Back in March, Peter Rawlinson, Lucid’s chief technology officer, told me the Air recently hit 160 mph on the test track, and that he expected to get that up to 200 mph fairly soon. They achieved that feat in April, hitting 217 mph — a milestone that soon became moot after removing the vehicle’s speed-limiting software and taking it for a breezy summer drive at 235 mph earlier this month.
How does this compare to the Tesla Model S P100D, which has already earned the reputation as the quickest EV on the market with an impressive 0–60 mph sprint in 2.9 seconds? Hard to say, since there doesn’t seem to be much information out there about Tesla’s top speed without its speed-limiting software that keeps it to 155 mph. In fact, most luxury automakers limit their high-performing models to the same speed, thanks to a “gentleman’s agreement” between Mercedes-Benz, Audi, and BMW a number of years ago to reduce the number of fatalities on the Autobahn.
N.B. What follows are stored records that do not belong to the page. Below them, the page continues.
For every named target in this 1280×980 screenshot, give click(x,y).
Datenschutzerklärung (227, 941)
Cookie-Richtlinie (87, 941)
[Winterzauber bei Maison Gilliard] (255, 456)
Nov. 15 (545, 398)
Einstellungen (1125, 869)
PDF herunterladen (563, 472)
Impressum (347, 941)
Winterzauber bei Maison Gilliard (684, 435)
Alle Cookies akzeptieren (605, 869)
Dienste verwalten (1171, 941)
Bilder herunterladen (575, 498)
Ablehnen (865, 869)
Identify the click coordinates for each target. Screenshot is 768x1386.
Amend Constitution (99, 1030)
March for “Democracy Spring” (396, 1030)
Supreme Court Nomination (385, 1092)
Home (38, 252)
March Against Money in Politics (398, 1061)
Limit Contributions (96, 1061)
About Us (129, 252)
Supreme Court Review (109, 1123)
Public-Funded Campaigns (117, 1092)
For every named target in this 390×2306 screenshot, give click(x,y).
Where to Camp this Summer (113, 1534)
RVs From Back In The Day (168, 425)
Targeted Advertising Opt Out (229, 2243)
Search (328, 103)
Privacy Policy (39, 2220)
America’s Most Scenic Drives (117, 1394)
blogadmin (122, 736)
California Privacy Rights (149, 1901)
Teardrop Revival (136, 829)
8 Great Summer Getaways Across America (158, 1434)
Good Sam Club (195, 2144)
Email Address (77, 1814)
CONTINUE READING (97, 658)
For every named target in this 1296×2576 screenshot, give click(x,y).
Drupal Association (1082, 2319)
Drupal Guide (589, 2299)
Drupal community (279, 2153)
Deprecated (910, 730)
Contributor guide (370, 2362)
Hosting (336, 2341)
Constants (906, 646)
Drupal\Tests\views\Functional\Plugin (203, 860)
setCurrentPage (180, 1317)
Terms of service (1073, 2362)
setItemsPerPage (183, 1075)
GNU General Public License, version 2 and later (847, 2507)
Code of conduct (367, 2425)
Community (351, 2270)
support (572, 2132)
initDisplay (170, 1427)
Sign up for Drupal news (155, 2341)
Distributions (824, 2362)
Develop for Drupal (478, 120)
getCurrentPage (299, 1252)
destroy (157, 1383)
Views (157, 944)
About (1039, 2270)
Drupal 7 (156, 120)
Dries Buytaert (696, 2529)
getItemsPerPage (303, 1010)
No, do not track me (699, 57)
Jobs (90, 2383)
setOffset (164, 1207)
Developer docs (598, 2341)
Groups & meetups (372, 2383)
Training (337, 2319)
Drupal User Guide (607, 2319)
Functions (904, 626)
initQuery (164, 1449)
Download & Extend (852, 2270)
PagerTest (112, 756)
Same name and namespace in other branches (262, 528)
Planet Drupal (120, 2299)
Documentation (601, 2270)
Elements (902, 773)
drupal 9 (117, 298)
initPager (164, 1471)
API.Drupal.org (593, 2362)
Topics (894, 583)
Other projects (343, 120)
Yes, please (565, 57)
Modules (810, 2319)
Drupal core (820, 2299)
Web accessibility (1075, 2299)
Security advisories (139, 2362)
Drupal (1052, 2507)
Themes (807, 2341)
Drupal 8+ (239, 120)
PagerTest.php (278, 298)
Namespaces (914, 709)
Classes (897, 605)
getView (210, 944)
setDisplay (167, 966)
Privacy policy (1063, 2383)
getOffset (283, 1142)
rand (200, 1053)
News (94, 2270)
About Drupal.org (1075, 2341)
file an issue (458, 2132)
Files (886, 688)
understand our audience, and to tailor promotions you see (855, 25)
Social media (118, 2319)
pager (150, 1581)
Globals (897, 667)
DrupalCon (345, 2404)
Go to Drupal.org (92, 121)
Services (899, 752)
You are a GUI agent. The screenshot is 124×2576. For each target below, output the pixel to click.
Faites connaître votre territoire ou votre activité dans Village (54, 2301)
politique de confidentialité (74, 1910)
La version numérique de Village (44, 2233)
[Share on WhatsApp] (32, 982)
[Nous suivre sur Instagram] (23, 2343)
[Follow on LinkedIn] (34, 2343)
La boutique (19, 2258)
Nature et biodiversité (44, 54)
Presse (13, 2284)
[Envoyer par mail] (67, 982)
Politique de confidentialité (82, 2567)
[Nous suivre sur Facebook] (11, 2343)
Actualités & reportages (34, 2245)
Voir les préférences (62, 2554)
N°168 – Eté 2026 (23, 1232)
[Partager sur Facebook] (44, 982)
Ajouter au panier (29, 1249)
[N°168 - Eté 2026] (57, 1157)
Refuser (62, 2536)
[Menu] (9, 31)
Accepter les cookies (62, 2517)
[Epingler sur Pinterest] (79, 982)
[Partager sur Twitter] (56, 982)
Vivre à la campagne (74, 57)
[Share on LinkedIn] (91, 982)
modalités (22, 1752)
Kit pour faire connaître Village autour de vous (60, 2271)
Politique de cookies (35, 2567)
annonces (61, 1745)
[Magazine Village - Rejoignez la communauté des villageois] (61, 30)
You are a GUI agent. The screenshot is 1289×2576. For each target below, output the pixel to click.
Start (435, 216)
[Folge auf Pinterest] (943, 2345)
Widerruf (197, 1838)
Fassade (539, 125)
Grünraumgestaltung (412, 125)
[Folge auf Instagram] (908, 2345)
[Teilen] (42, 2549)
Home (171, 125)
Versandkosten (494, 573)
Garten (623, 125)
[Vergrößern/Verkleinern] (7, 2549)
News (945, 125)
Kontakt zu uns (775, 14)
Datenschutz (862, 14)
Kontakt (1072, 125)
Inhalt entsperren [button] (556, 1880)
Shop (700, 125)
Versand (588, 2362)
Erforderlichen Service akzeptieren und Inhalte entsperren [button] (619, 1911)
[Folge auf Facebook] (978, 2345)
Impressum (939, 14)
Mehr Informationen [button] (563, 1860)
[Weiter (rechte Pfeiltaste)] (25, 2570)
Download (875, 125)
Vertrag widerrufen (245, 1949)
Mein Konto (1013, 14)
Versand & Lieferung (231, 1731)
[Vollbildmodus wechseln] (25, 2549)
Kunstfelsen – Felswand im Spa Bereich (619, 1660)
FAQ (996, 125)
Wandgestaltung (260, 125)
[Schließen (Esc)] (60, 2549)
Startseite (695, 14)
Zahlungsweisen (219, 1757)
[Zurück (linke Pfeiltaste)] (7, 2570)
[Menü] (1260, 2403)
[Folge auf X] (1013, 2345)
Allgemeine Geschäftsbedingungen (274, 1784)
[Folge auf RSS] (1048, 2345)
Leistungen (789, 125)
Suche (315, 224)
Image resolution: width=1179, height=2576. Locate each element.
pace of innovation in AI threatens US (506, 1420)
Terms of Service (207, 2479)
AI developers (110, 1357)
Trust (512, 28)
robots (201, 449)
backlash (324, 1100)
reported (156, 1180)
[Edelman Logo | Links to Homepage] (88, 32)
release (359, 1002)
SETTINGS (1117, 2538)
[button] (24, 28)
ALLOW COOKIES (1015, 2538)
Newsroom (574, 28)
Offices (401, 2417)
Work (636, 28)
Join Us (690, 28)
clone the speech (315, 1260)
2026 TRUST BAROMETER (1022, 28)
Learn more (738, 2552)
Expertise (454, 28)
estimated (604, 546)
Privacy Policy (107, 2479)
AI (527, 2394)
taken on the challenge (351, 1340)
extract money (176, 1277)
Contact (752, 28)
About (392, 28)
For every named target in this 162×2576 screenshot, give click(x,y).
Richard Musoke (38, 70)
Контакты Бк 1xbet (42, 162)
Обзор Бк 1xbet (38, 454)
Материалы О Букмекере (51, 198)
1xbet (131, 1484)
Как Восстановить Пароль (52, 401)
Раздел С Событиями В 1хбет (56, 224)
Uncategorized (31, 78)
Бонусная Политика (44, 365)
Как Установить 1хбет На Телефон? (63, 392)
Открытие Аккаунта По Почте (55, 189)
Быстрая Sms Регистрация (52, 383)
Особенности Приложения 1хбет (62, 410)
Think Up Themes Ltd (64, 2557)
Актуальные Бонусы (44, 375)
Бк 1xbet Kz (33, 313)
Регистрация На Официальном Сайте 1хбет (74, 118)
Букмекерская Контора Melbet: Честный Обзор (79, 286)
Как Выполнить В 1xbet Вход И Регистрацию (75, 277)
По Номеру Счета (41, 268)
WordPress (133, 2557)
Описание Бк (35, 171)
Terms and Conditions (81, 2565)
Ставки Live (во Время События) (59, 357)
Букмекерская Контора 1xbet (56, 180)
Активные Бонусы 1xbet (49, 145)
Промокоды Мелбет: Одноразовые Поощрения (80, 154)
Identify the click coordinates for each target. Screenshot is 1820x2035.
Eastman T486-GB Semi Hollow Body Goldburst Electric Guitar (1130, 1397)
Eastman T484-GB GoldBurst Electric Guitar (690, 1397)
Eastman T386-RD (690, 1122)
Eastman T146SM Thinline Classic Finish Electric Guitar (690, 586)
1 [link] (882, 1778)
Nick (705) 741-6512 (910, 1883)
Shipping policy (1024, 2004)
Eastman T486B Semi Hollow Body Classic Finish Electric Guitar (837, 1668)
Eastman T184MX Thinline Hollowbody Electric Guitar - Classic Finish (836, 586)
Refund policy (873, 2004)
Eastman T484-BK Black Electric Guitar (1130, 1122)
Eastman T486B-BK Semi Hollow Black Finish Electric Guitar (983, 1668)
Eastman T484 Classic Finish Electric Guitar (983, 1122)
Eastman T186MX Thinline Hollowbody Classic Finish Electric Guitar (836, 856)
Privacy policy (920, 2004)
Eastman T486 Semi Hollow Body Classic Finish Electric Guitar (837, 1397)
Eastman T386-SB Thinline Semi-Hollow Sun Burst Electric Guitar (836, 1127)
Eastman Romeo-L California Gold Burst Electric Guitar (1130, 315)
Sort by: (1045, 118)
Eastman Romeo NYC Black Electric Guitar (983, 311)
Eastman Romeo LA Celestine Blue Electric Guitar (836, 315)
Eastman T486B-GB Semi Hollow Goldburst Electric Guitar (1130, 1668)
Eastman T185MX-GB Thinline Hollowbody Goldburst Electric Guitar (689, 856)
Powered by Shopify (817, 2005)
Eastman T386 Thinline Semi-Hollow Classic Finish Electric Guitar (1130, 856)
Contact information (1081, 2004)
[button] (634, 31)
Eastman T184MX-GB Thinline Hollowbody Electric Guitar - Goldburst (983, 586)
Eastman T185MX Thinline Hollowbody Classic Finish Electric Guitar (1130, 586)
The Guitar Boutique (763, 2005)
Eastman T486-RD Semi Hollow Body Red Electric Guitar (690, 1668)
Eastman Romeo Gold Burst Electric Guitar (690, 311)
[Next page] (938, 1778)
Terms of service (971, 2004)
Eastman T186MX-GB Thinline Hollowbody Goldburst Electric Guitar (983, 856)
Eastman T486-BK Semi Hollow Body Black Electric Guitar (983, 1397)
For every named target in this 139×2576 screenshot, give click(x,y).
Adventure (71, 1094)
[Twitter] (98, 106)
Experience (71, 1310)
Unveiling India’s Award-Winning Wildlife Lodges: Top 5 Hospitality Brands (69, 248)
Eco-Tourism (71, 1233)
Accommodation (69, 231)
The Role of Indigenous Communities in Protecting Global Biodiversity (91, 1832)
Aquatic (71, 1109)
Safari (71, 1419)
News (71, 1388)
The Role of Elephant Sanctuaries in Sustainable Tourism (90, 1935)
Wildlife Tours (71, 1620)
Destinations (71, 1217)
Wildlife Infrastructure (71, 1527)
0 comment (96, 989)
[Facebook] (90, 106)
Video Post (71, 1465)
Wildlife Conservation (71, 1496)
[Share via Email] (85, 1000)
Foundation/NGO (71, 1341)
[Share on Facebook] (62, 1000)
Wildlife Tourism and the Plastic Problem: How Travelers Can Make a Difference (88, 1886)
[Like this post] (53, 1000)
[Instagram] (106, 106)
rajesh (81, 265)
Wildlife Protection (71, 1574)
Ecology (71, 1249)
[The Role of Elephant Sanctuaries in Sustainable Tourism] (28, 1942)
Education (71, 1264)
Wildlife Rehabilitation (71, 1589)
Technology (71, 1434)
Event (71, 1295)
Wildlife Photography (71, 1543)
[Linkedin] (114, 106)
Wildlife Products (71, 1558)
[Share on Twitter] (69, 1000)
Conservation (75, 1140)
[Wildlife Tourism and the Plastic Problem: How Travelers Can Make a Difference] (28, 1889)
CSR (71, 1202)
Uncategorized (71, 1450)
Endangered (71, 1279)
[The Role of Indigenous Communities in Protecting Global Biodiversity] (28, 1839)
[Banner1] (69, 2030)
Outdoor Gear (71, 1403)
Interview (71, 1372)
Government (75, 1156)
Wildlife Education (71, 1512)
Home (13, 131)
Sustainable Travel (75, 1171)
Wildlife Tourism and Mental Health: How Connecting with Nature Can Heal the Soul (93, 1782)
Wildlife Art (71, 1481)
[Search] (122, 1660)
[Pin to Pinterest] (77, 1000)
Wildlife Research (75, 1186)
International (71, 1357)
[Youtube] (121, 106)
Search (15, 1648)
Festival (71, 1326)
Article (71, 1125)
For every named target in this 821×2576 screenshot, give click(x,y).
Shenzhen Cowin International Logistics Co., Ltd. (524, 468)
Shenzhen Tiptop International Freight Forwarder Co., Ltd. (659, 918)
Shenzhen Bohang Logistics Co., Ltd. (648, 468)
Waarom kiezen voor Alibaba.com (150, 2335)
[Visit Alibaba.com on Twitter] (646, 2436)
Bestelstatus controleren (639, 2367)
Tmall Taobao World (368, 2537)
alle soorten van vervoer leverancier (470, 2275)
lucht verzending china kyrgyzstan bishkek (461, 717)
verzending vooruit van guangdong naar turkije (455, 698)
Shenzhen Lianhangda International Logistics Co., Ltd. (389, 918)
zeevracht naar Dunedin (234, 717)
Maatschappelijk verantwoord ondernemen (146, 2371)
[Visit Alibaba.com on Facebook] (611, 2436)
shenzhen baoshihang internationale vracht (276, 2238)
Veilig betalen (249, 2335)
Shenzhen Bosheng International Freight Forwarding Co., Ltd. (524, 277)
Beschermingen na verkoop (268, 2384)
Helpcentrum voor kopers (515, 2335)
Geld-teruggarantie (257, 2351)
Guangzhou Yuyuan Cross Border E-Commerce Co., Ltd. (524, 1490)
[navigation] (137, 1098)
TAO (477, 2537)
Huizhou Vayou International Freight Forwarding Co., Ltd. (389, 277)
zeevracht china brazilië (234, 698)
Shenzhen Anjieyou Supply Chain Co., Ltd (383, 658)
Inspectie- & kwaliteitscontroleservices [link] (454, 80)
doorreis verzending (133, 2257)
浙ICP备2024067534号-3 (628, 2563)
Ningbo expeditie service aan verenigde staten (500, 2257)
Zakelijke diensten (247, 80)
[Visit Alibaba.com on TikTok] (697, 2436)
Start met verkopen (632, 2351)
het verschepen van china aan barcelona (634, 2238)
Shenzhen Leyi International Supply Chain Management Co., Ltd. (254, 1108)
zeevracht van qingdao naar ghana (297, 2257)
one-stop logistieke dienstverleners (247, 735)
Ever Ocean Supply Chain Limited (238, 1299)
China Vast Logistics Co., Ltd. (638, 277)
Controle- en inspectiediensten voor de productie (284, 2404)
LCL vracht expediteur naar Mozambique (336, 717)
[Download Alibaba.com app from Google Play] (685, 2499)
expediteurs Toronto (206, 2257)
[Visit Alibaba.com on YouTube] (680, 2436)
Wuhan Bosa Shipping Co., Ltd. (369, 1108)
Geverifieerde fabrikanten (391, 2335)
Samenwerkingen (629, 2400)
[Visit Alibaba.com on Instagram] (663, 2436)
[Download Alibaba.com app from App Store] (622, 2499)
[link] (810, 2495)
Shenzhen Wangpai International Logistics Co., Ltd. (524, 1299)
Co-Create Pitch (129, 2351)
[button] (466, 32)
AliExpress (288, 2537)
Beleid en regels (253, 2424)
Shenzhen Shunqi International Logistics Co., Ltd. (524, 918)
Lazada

Lucid’s engineering prototype has an insane, 1,000-horsepower engine, but the first production model will have a slightly more modest 400 horsepower. It will cost $60,000 and have 240 miles of electric-powered range. Lucid also expects to sell more expensive 315- and 400-mile range versions.
Are electric car makers insecure?
Lucid goes into a lot of the planning that went into its speed test in its blog post, which includes this boastful promise: “While it may be the top speed achievable on that day, with those conditions, and at this stage of development for the Alpha Speed Car, it is not the final production top speed for the Lucid Air.”
There is an obsession among electric car manufacturers with horsepower and how many seconds it takes to achieve the fabled 0–60 mph. (Jalopnik had a good piece on this recently.) Tesla, Faraday Future, and Lucid Motors are all guilty of engaging in this rather pointless contest. My theory is that it speaks to an insecurity among EV makers about whether their cars can stand up to the muscle cars and Ford F150s that have squatted in the frontal cortex of the American car buyer for decades. They worry whether their EVs are too quiet, too sustainable, and too (ugh) green to appeal to these consumers. This leads to an over-emphasis on performance, which is fine, but I seriously wonder how important this is to most potential buyers.
That said, for evidence that there’s an audience for electric cars being driven really, really fast, look no further than the Formula E racing series, which is coming to Brooklyn this weekend. And who’s supplying the battery packs for seasons 5 and 6? Why, none other than Lucid Motors. The company is promising that Lucid’s battery will last twice as long as the current battery, and run for the entirety of the Formula E race.